Should I read all the way to the Hugo winners? I bought the first 5.
I just have a hard time getting immersed in the story. It's like Heinlien or Niven for me, I cannot immerse myself in their worlds.
Shards of Honor is pretty mediocre until near the end when there is a surprising twist to the story.
I didn't get hooked on the Vorkosigan series until I read Barrayar. That is the first really good book in the series but Shards of Honor and Barrayar are really two pieces of one long story.
The writing and the story are two different things to me. There can be great stories with crappy writing and crappy stories with great writing. I care more about the story than the writing. Writing is necessary to tell the story of course. I reviewed the series.
http://www.lunch.com/forbidden_planet/reviews/d/UserReview-Vorkosigan_Saga-121-1436309-17529-Review_of_Vorkosigan_series_by_Lois_McMaster.html
I posted a link to get the Vorkosigan series for free.
http://baencd.thefifthimperium.com/24-CryoburnCD/CryoburnCD/index.htm
psik
kcmay
December 7th, 2010, 08:29 AM
I'd start with The Warrior's Apprentice. If you don't like that, you won't like the Vorkosigan universe.

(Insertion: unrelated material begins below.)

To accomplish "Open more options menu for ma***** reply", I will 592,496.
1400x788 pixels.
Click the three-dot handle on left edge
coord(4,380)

I'd gotten this advice as well, so that's where I started. I liked it. I'll read the next book eventually, but it's not at the top of my list.
psikeyhackr
December 10th, 2010, 10:17 AM
I'd start with The Warrior's Apprentice. If you don't like that, you won't like the Vorkosigan universe.

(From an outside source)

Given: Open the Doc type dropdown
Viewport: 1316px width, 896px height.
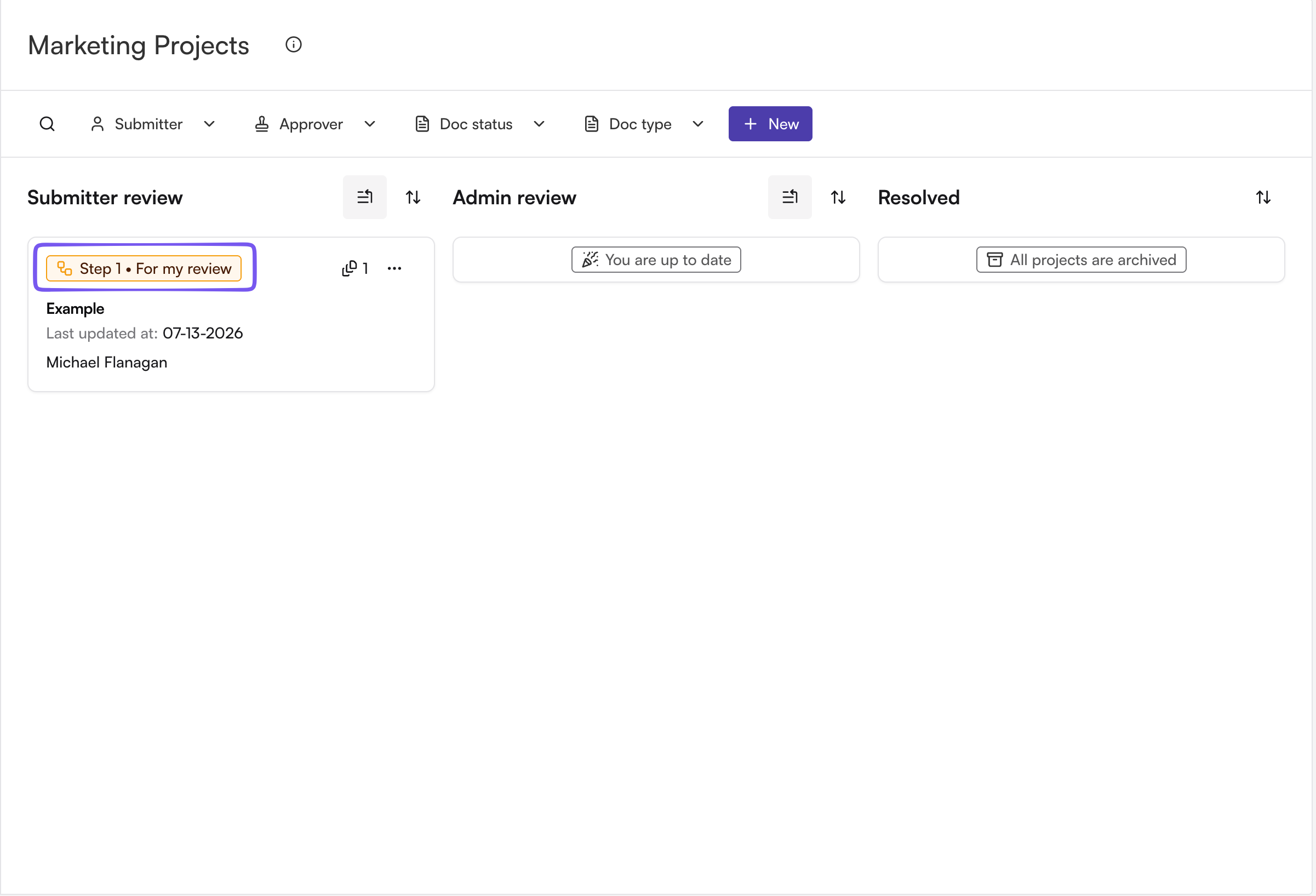Looking at the screenshot, I should 644,124.
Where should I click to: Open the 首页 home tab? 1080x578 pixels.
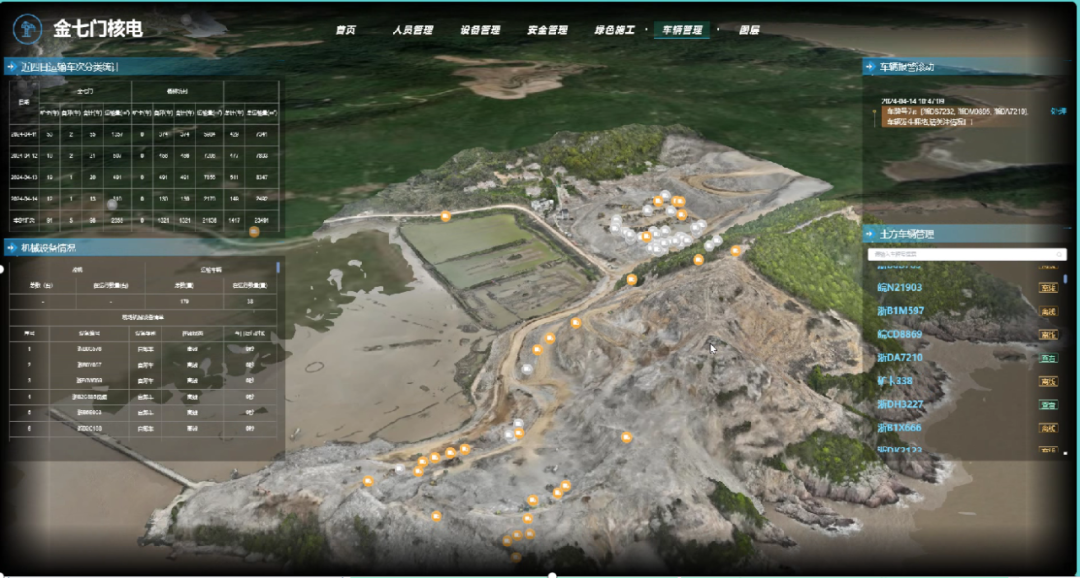click(x=346, y=30)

The Vorkosigan series changes significantly with the book Memory I have read reviews by people who complain about Komarr and A Civil Campaign. Cryoburn is a different kind of story also.
psik
psikeyhackr
December 21st, 2010, 10:11 AM
I have been rereading some of the Honor Harrington series.
It just occurred to me that Bujold indirectly pointed something that is better about the Honorverse than the Vorkosiverse. In A Civil Campaign Mile's makes a comment about sitting in on his grandfather's political machinations and learning it from him. But although politics is mentioned a lot it is not actually in Bujold's stories much. The politics and military politics is in Weber's stories much more.
That might or might not be to the reader's liking but how much does it help the reader understand the world.
But both series make one wonder about the classism and social conditioning of the military and obviously both writers are products of European culture.
The Killer Thing by Kate Wilhelm would be a good counterpoint to Weber and Bujold.